DodgeDrone-Challenge [COMPLETED]
About the Challenge
The DodgeDrone-Challenge was held in conjunction with the ICRA Workshop on Perception and Action in Dynamic Environments.
Our submission
I teamed up with Huiyu for our submission to this challenge and we ended up in 2nd place!
Our implementation used the deep Reinforcement Learning (deep RL) method, Proximal Policy Optimization (PPO), for our drone controls. Because PPO is not very sample-efficient, we only trained the drone to station-keep/hover at a fixed goal location. To navigate waypoints, we then transform the position of the drone such that the desired waypoint is the fixed goal position.
The waypoints are decided by our local planner which simply interpolates between the current drone location and the goal from the high-level planner. For object avoidance, we used images from the onboard depth camera to detect nearby obstacles. If there is an obstacle present along or near the path, then the local planner replans the waypoints.
Our code is available on our github repo and the docker image of our submission is on Docker Hub at the repo linncy/ddc:submission-Team-LhylC.
Afterthoughts
The main goal of this project was to get hands-on experience in the development of deep RL for robotics and this goal is largely met. I managed to familiarise myself with common libraries OpenAI (and their gyms) and stable-baselines3. I am also learned a lot about state-of-the-art deep RL methods like PPO and SAC.
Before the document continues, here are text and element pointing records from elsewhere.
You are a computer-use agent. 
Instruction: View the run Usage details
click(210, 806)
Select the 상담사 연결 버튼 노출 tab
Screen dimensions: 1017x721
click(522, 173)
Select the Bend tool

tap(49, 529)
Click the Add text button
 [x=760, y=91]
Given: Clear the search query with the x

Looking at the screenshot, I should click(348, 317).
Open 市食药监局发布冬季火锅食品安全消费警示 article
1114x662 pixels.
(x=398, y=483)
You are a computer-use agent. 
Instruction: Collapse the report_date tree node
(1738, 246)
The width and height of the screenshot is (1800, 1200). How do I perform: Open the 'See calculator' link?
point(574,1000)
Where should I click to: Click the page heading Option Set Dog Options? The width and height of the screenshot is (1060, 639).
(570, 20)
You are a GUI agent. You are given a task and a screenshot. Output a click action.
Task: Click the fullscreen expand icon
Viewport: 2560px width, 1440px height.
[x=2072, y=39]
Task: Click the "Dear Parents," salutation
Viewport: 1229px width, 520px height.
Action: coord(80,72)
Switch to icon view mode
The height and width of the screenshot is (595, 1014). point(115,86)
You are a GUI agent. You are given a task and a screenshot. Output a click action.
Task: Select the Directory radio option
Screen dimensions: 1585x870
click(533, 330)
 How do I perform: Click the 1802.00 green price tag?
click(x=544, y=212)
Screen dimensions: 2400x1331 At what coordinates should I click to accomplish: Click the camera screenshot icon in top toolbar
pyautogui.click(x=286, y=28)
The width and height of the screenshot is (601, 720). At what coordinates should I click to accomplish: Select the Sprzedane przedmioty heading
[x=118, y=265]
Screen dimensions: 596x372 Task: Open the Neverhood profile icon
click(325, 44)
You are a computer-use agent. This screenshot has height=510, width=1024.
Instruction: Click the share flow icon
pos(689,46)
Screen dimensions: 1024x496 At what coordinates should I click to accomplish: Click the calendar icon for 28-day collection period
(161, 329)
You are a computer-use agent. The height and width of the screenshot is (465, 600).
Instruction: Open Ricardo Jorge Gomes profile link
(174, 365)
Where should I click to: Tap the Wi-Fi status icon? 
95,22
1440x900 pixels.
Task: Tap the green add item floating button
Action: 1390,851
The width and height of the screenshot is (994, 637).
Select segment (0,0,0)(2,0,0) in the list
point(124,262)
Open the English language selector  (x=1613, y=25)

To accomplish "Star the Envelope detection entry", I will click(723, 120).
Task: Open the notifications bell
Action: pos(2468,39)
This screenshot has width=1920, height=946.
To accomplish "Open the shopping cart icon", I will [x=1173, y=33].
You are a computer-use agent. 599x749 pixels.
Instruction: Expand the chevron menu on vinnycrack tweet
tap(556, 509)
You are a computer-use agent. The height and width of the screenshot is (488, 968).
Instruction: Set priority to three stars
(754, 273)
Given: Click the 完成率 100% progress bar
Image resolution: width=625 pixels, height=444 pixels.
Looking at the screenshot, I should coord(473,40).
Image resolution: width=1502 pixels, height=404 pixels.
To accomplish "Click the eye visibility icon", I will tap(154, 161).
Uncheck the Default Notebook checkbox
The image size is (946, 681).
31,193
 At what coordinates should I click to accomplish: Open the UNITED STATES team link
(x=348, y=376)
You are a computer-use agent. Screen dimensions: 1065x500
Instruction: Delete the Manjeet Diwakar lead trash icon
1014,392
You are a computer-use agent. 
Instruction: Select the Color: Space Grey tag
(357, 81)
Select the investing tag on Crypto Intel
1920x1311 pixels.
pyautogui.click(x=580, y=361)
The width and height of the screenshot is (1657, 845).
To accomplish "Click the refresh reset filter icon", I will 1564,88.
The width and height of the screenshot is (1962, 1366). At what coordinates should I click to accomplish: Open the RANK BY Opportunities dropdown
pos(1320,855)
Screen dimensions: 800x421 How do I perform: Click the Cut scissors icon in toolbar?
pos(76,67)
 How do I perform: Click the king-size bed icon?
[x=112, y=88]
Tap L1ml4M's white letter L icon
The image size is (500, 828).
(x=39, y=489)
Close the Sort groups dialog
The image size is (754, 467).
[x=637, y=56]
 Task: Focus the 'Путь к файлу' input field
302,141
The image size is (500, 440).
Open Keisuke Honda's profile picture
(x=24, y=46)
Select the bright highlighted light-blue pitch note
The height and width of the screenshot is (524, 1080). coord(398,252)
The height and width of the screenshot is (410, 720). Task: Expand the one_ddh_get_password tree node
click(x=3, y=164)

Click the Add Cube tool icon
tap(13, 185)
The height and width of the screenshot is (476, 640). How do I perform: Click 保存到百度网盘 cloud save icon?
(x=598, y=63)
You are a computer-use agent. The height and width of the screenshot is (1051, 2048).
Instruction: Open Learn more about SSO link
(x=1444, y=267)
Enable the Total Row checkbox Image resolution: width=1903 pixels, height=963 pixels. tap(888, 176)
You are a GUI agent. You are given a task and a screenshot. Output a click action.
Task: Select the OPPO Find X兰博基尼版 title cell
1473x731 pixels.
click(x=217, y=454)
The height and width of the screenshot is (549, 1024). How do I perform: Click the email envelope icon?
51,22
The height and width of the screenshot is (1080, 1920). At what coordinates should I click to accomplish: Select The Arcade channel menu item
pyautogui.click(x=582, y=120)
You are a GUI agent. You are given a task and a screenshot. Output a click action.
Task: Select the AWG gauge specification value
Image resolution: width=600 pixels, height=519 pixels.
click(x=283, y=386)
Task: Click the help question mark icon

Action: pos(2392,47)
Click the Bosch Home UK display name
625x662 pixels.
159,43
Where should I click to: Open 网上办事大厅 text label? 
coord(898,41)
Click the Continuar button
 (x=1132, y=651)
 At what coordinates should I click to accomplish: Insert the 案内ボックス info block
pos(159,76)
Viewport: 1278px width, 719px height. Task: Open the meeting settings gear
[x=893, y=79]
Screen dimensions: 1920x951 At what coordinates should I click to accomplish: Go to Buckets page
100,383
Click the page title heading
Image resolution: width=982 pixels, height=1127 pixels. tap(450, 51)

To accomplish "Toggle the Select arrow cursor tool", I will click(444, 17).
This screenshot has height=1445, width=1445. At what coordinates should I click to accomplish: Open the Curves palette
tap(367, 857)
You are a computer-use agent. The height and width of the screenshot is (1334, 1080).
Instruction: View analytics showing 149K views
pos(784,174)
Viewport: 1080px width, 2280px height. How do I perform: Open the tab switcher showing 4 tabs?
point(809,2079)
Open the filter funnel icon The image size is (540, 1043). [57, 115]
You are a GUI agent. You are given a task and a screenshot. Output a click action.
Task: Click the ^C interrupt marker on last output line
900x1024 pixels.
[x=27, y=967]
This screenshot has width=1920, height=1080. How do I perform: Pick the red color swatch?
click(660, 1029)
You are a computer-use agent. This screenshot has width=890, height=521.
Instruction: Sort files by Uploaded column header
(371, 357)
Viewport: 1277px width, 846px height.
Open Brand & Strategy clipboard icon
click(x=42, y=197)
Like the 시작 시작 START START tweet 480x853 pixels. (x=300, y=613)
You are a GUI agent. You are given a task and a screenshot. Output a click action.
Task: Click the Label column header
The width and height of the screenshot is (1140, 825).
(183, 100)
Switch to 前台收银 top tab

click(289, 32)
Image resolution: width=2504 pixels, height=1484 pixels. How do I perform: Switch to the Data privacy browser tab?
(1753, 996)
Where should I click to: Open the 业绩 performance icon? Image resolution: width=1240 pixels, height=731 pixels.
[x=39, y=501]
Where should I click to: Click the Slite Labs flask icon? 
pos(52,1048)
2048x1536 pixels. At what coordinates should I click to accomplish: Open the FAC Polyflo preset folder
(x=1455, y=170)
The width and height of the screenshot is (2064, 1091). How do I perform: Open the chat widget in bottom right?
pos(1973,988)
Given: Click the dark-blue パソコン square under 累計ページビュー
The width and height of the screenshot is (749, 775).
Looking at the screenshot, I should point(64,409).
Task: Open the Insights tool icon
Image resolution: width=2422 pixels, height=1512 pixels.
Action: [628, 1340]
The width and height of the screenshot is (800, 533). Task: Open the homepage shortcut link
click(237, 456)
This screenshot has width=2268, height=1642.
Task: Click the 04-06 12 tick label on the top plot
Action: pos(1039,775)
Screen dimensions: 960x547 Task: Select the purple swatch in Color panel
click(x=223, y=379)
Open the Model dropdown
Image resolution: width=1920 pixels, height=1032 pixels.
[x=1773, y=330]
Although we got second place, our placing isn’t that impressive given the small number of submissions. The winners also had significantly better performance than ours which is expected from their complex algorithms. Moving forward, we hope to continue working with this problem statement to improve our method’s performance.
Notably, our submission does not leverage the strengths of RL. I hope to expand the use of RL more into planning and obstacle avoidance instead of controls. Having said that, using RL for controls does seem to have at least one benefit: it does not require hand-tuning. I had also been working on a PID controller for the drone but did not manage to tune it in time for the submission. PID/PD tuning is time-consuming and difficult. Thus, I will consider automatic PID/PD tuning in future works.